El juego de Ceritos era un pasatiempo que tanto varones como hembras disfrutábamos a pesar de que a muchos nos trajo problemas con nuestros padres pues para jugarlo casi siempre teníamos que utilizar una página de libreta escolar. Cuando rasgabas una página, la compañera le seguía debido a la construcción de las libretas. Ya eran dos las páginas que faltaban al cuaderno. Muchas veces no nos percatábamos del desuso hasta que la maestra nos indicaba sacar la libreta para tomar notas o preparar una composición para entregársela. Era entonces cuando teníamos que recurrir a pedir prestada una hoja de papel a nuestro estudiante vecino o informarle a nuestros padres la necesidad de una libreta nueva. Aquí era donde se formaba la tángana pues según ellos: "el dinero no nacía en los palos para estar comprando libretas cada rato". Fueron muchas las veces que tuve que esperar por una libreta nueva mientras le "cacheteaba" hojas de papel a mis compañeros de clases.

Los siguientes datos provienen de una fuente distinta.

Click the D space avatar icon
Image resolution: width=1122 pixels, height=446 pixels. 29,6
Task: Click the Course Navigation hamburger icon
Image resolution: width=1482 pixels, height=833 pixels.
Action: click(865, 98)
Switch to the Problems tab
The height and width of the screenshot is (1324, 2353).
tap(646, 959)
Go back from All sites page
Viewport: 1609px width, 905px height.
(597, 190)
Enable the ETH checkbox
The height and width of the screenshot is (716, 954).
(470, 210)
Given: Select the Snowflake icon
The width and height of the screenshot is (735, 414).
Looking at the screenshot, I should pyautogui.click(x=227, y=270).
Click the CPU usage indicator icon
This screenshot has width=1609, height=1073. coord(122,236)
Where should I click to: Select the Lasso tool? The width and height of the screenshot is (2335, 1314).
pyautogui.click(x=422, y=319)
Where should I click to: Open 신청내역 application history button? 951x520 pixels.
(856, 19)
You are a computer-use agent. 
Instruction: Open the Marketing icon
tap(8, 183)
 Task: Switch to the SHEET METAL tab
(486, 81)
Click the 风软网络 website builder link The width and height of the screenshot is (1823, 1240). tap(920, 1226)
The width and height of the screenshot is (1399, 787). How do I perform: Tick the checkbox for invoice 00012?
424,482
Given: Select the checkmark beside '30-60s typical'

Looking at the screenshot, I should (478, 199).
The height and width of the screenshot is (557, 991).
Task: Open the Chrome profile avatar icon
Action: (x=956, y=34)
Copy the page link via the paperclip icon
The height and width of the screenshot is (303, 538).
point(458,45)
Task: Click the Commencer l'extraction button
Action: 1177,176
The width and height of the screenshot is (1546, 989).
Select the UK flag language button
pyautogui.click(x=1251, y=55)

En la hoja de papel en blanco se dibujaban hileras tras hileras del número cero (0) , distanciados estos por el espacio entre cada línea en el papel; siempre tratando de que la cantidad de ceros fueran mútiples de cuatro. Por lo regular el número de ceritos era de cien. Terminada la esquema comenzaba el juego entre los participantes. El primero trazaba una línea entre dos ceros que se le antojase escoger. El otro o los otros hacían lo mismo evitando que uno de sus compañeros lograra cerrar un cuadro de cuatro ceritos. Aquel que lograra formar el cuadro, en él escribía sus iniciales. Todos continuaban uniendo los ceros con líneas, hasta unirlos todos. Entonces se contaban los cuadros siendo el ganador quien tuviera más iniciales en el papel.
En inglés existe una versión parecida al Juego de Ceritos llamada "Connect the Dots" pero jamás puede igualar el pasatiempo que muchas veces aliviaba el tedio que acompañaba las tardes de lluvia. ¡Qué tiempos aquellos!